Water for the Seasons

Science Center Objects

Water for the Seasons (WftS) is a four year study funded by the National Science Foundation and the U.S. Department of Agriculture. WtfS uses the Truckee-Carson River System (TCRS) as a pilot study to learn how to best link science with decision-making in snow-fed arid-land river systems. By working collaboratively with stakeholders, WftS aims to create a model for improving community climate resiliency, or ability to adapt to extreme climatic conditions.

Visit the Water for the Seasons website

Precipitation Runoff Modeling System simulations of snowpack, rain, and streamflow in the Carson River basin, Nev.

Precipitation Runoff Modeling System simulations of snowpack, rain, and streamflow in the Carson River basin, Nev. (Public domain.)

The robustness of the TCRS water supply to future hydroclimatic conditions is unknown and the resilience of the system to extreme events and changes in land-use and economic growth needs to be established. Moreover, this project aims to assess stakeholder acceptance of alternative water policy institutional arrangements designed to enhance sustainability. By creating an integrated modeling framework designed to promote diverse stakeholder communities to collaboratively develop, with researchers, hydroclimatic models coupled with models of policy change, we will further the understanding of water management challenges common to snow-fed arid-land river systems and identify solutions with broad social acceptance for policy makers and resources managers. Through the integration of demand/supply hydroclimatic models, the utilization of collaborative modeling to engage stakeholders directly in the process of constructing climate scenarios, and a combination of collaborative and agent-based modeling to simulate stakeholder response to future hydroclimatic conditions, researchers and stakeholders will work toward a portfolio of resilient policy scenarios that will advance understanding of water sustainability in the American West. 

WftS will develop a suite of collaborative models that integrate:

  • Surface and groundwater data, evapotranspiration rates, and climate variables.
  • Reservoir storage and water release options.
  • Water use priorities under different climate scenarios.

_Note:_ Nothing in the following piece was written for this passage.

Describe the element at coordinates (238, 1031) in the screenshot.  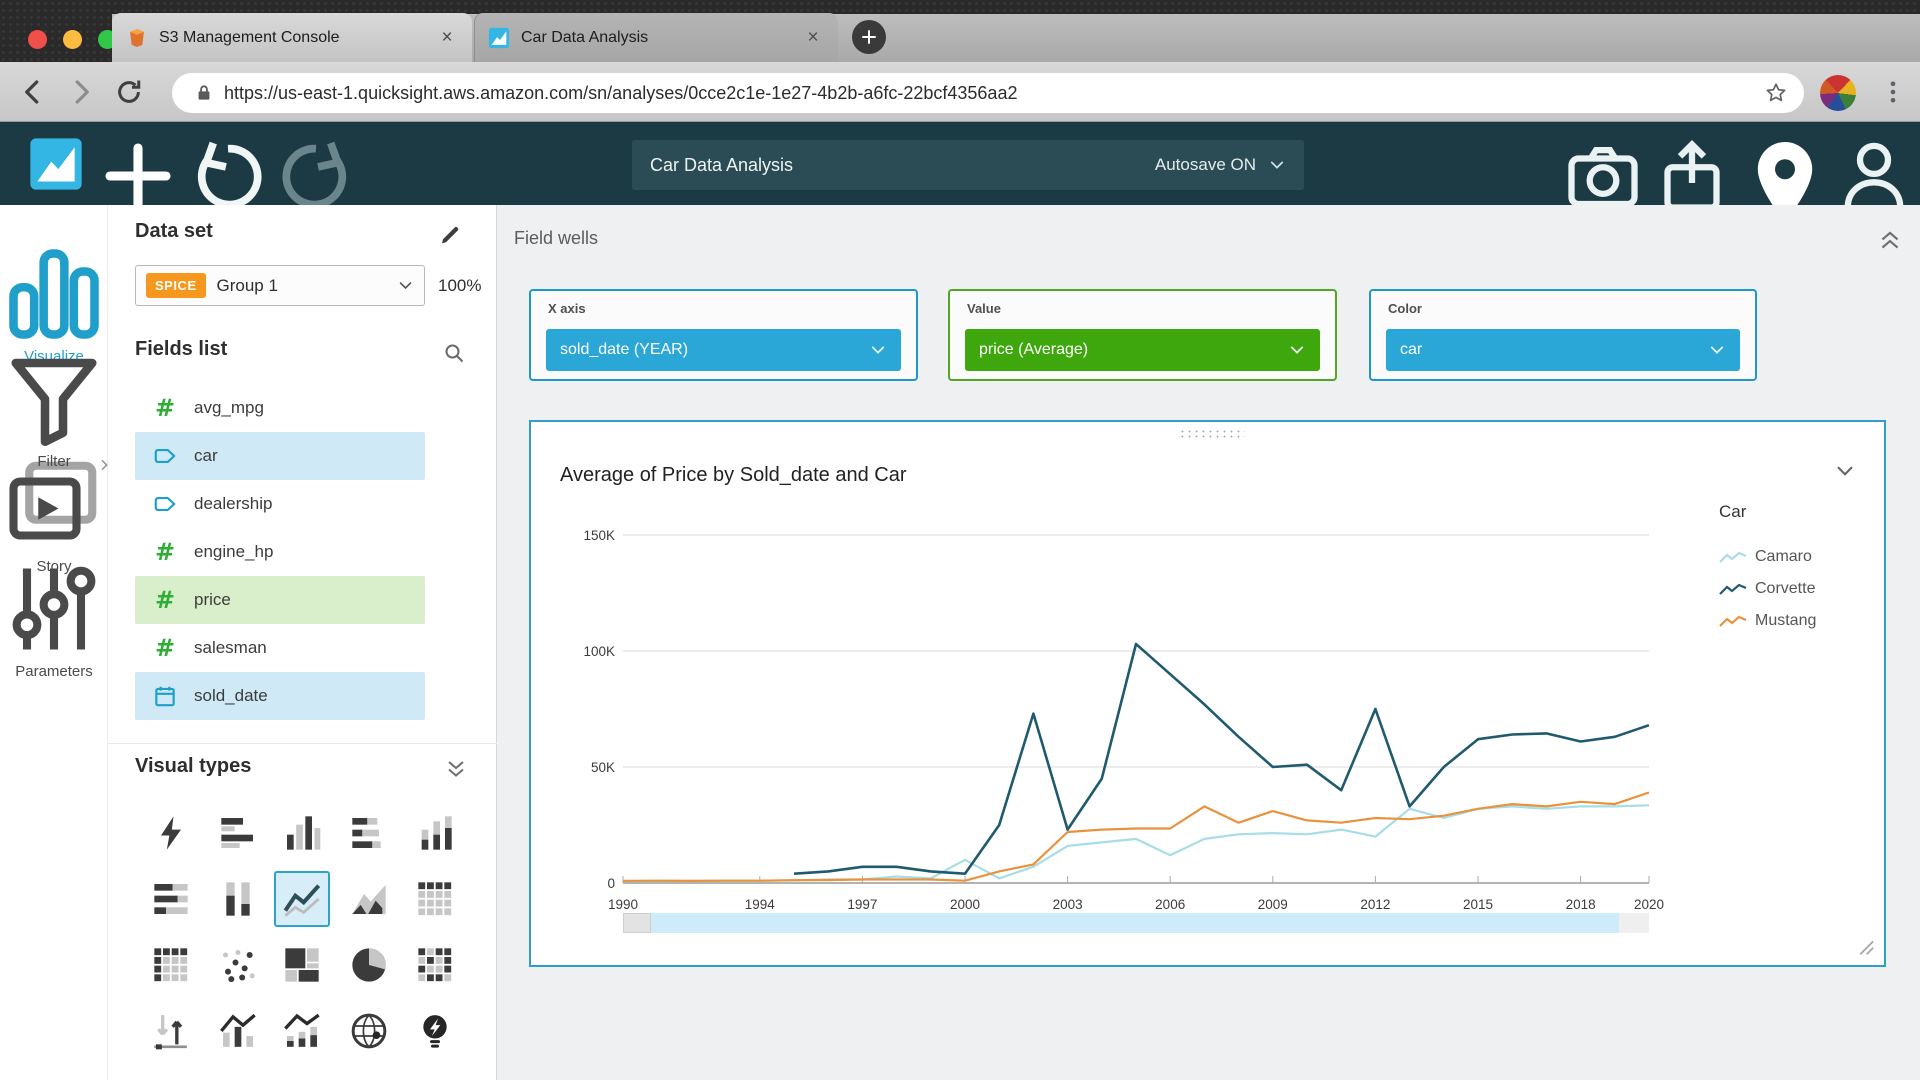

USGS scientists are contributing to the WtfS collaborative modeling efforts by modify existing models, including

  1.  developing upon and making updates to the Precipitation Runoff Modeling System (PRMS) model of the upper Carson River watershed originally developed by Jeton et al. (1996),
  2.  updating the Carson Valley model originally developed by Yager et al. (2012) using weekly time-steps instead of quarterly (3 month) time-steps,
  3.  updating operations and planning models for the Carson system using the MODSIM software package to better resolve river diversion and linkages to specific agricultural fields,
  4.  coupling MODSIM to upper and middle Carson River basin hydrology models,
  5.  developing distribution of precipitation and temperature on the landscape using projected climate at specific locations,
  6.  developing linkages between present and future development and groundwater pumping and climate,
  7.  developing mechanisms for adding and removing agricultural areas and additional diversion points/reservoirs, and
  8.  establishing linkages between the agent based model that represent behaviors of water managers and stakeholders for mimicking management decisions within the hydrology/operations models.